I’m sorry for not being able to attend this meeting, but my child’s preschool graduation is more essential.

“Please don’t judge me for leaving the workplace at exactly 5 p.m., but my kids are at the sitter’s waiting to be picked up.”

I’m sorry for not being able to attend this meeting, but my child’s preschool graduation is more essential.

I apologize for being late today; I had to drop the kid off at daycare at 7:45 a.m.

I’m aware that I appear distracted because I am. I have a sick toddler and am awaiting word on when I will be able to see a pediatrician.

I don’t want to appear tired when I arrive at work, but I’ve been awake since 4:30 a.m. with a crying child.

I know my eyes are glazed over, but I’ve been attempting to put a baby to sleep for the past 12 hours.

I apologize if my email came off as snippy; however, I have a 5-year-old who wept this morning because he didn’t want to go to school, and I am concerned for his safety.

Yes, I just slammed my head onto the desk. Even though this report is almost due, I received a text message stating my child has pink eye and that I need to go fetch him.

I’m aware that my eyes are swollen at the moment.
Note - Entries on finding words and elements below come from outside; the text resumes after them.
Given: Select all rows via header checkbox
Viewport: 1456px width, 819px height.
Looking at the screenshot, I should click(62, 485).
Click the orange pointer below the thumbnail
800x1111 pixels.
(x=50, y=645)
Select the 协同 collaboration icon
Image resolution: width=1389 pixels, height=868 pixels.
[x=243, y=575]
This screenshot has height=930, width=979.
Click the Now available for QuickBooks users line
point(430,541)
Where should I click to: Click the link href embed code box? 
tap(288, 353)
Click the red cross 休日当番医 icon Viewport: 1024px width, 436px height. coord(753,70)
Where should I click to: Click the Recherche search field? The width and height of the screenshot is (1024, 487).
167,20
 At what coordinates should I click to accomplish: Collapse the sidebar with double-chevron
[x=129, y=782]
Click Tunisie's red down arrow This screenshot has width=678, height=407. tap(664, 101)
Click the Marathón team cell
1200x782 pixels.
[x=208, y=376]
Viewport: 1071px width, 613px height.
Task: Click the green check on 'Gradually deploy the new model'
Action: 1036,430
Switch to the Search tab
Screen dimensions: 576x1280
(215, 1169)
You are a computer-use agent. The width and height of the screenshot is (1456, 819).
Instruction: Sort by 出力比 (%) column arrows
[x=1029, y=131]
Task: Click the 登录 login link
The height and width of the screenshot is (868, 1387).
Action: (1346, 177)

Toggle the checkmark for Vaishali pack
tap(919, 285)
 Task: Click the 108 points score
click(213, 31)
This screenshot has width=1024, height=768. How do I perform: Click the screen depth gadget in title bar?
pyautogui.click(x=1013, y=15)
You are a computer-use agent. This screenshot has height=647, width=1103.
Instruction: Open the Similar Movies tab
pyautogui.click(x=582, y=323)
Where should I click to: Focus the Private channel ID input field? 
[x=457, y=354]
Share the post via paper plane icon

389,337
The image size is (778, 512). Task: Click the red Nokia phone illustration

I cried all night last night since I’m fatigued, rarely get alone, and haven’t had a decent shower in five years.

Sorry for cutting you off, but I’ve just spent the last hour arguing with a toddler about the importance of wearing pants to the babysitter.

I know I’m supposed to leave my personal life at the door when I go to work, but it’s difficult when you have two small children.

Thank you to everyone who has been gracious to me over the past five years.

I think I could benefit from a little self-indulgence.

It’s not easy being a full-time working parent with young children.

Thank you to all of my bosses for allowing me to take time off for doctor’s appointments, unforeseen illnesses, preschool graduations, and school lunches.

Thank you to everyone who looked the other way when I was pregnant and had to leave a meeting to puke.

Thank you to everyone who has let me know that juggling work/life/kids is a challenge for them as well.

Thank you to those who overlooked my puffy eyes, tired cheeks, and spit-up-covered clothing.

Thank you to all of the other moms that inspire me to keep going each and every day.

Thank you to those that inspire me to keep going even when I’m feeling discouraged.

Thank you to all of my coworkers that helped me out when I had to leave quickly to deal with a child emergency.

I realize I am not the only working mother in the world, but I am one, and I completely understand your situation.

I understand why you feel the need to compensate because you arrive on time and leave when the clock strikes five.

I understand if you eat lunch at your desk because you have to leave early to get a child from the sitter to the doctor, back to the sitter, and then back to the office in time for your 2 p.m. meeting.

I understand if you arrive at work looking like you were attacked by a flock of geese because the kids couldn’t find their shoes, or if you accidentally handed someone the wrong color bowl and then forgot to take Sleepy Bear to the babysitter.

I realize you’re exhausted. Probably exhausted.

But I also recognize that you are competent and deserving of so much more than you realize.

You are not forced to pick between two worlds you adore. You can have both of them. It is possible to have both a family and a career. It won’t be easy, but it’s doable.

Yes, the worlds may overlap at times, making life more difficult, but it’s worth it.

So keep going. Please don’t give up. You can do it.

And, as a side note, not everyone will get it. That’s OK.